══ Data under study ══
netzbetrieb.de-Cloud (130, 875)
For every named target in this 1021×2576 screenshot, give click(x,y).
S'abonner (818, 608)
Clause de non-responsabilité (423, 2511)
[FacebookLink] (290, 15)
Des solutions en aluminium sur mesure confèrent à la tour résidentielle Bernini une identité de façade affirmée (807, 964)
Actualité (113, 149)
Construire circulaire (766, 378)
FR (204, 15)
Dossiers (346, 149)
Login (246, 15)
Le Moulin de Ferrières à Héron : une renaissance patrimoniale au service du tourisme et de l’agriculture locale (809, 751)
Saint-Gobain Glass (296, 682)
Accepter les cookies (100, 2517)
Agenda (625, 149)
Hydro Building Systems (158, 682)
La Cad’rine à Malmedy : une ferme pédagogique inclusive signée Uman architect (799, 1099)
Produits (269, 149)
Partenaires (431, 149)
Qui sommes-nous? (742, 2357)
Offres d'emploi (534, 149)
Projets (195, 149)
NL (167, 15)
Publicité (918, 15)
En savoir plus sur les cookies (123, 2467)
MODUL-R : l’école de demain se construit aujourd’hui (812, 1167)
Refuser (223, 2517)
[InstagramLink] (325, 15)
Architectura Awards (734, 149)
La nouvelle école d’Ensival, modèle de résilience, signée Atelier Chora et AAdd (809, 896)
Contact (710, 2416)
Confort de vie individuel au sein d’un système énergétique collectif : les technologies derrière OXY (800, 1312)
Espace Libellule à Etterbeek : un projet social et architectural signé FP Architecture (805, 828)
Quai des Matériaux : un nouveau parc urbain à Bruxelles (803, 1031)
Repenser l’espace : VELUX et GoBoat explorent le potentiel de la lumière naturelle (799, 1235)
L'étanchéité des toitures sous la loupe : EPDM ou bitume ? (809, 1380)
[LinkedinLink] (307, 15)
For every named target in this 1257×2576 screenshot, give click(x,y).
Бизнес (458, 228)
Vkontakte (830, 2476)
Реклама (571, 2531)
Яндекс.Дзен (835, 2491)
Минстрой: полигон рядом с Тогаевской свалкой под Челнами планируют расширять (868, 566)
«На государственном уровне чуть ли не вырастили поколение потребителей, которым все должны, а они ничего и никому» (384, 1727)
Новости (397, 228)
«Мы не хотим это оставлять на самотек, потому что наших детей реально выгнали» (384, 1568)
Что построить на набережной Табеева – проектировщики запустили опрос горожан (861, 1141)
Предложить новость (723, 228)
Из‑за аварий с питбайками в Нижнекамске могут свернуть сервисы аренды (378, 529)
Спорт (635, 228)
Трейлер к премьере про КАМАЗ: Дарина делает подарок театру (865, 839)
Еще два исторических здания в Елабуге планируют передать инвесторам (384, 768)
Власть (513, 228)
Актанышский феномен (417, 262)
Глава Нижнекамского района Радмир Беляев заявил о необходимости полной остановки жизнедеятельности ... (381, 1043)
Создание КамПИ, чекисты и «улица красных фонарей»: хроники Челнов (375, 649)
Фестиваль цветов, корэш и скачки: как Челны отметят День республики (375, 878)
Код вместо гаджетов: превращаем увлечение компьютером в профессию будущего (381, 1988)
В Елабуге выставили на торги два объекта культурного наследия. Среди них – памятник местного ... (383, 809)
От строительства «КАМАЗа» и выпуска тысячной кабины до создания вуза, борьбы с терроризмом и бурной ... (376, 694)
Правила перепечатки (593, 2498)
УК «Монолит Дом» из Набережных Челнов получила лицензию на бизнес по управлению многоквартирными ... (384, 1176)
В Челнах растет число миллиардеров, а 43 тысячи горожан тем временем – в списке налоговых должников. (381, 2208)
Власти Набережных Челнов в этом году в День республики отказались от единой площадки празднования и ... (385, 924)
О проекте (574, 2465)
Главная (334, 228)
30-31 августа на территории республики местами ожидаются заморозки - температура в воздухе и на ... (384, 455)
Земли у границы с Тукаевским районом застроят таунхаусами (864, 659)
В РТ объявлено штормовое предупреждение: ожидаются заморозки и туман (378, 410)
═══
In the listing above, find the line containing "Спорт (635, 228)" and the line containing "Власти Набережных Челнов", then quote both, plus every line between them, exactly as written.

Спорт (635, 228)
Трейлер к премьере про КАМАЗ: Дарина делает подарок театру (865, 839)
Еще два исторических здания в Елабуге планируют передать инвесторам (384, 768)
Власть (513, 228)
Актанышский феномен (417, 262)
Глава Нижнекамского района Радмир Беляев заявил о необходимости полной остановки жизнедеятельности ... (381, 1043)
Создание КамПИ, чекисты и «улица красных фонарей»: хроники Челнов (375, 649)
Фестиваль цветов, корэш и скачки: как Челны отметят День республики (375, 878)
Код вместо гаджетов: превращаем увлечение компьютером в профессию будущего (381, 1988)
В Елабуге выставили на торги два объекта культурного наследия. Среди них – памятник местного ... (383, 809)
От строительства «КАМАЗа» и выпуска тысячной кабины до создания вуза, борьбы с терроризмом и бурной ... (376, 694)
Правила перепечатки (593, 2498)
УК «Монолит Дом» из Набережных Челнов получила лицензию на бизнес по управлению многоквартирными ... (384, 1176)
В Челнах растет число миллиардеров, а 43 тысячи горожан тем временем – в списке налоговых должников. (381, 2208)
Власти Набережных Челнов в этом году в День республики отказались от единой площадки празднования и ... (385, 924)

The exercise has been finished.